De acordo com os Cadernos de Atenção Básica – Saúde Mental (2013), é correto afirmar:
O sofrimento apresentado por uma pessoa não pode ser facilmente caracterizado como doença, dado que toda investigação causal, seja ela biológica, psicológica ou sociológica, aponta para um grande número de fatores de vulnerabilidade, que interagem de forma dinâmica ao longo da história de vida de cada pessoa, sem que nenhum deles seja determinante.
O cuidado na atenção básica é vinculado à presença da doença, que por sua vez mobiliza os cuidados dos profissionais de saúde ao tomar essa doença como ponto de partida em detrimento à pessoa que traz o sofrimento.

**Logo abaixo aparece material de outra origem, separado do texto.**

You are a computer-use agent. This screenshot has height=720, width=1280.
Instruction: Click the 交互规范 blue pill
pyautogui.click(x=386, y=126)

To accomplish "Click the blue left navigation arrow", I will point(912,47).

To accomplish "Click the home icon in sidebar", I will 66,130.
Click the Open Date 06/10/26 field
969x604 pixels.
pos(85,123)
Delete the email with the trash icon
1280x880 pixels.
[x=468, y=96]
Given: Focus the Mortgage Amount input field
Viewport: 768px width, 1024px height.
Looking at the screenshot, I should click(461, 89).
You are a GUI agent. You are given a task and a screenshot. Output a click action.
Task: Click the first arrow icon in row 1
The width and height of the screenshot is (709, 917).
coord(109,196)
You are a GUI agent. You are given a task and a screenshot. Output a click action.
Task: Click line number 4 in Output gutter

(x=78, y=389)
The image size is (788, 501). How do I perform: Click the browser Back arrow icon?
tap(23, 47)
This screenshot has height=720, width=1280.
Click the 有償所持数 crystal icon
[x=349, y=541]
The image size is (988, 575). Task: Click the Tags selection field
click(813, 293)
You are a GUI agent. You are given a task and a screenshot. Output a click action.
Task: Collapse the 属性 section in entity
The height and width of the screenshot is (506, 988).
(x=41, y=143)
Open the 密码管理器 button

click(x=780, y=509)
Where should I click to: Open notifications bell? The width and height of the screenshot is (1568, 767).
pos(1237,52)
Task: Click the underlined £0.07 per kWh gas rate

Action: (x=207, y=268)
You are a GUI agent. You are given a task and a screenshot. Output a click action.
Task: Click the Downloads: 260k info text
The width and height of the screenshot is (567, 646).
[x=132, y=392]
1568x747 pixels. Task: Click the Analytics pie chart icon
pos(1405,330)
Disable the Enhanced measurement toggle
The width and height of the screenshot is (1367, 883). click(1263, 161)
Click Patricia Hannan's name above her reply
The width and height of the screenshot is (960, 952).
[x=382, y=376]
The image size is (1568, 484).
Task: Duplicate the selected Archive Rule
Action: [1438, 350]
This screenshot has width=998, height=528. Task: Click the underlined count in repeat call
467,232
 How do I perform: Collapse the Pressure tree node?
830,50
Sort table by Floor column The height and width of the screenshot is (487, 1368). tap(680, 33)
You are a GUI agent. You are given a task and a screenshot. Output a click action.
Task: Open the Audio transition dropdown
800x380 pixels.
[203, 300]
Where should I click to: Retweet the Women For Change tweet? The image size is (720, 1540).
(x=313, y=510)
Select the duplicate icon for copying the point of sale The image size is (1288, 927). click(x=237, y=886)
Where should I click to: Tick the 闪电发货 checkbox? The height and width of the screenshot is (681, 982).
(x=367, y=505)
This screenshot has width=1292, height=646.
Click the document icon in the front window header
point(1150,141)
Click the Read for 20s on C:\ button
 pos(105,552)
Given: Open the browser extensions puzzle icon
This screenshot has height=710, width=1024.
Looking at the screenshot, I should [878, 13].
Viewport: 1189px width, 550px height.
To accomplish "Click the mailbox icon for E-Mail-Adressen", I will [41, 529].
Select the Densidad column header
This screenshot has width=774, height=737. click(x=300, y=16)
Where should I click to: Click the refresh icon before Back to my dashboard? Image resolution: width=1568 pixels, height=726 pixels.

A expressão doença mental e seus eufemismos podem induzir a pessoa, seus familiares e sua comunidade a um fato concreto e assertivo relacionado à ideia de doença e a um julgamento moral sobre a pessoa e seus comportamentos
As pessoas que procuram por auxílio em saúde mental apresentam algumas síndromes consideradas mais frequentes na atenção básica, sendo elas a depressiva, ansiosa e de somatização, sendo que estas se apresentam de forma isolada com cursos clínicos distintos e estáveis.
O risco de sofrimento mental não tem relação com a vulnerabilidade e fatores como gênero, cor da pele, renda, escolaridade e trabalho. Além disso, fatores marcantes na vida das pessoas não levam a sofrimento mental, mas a momentos de plenitude.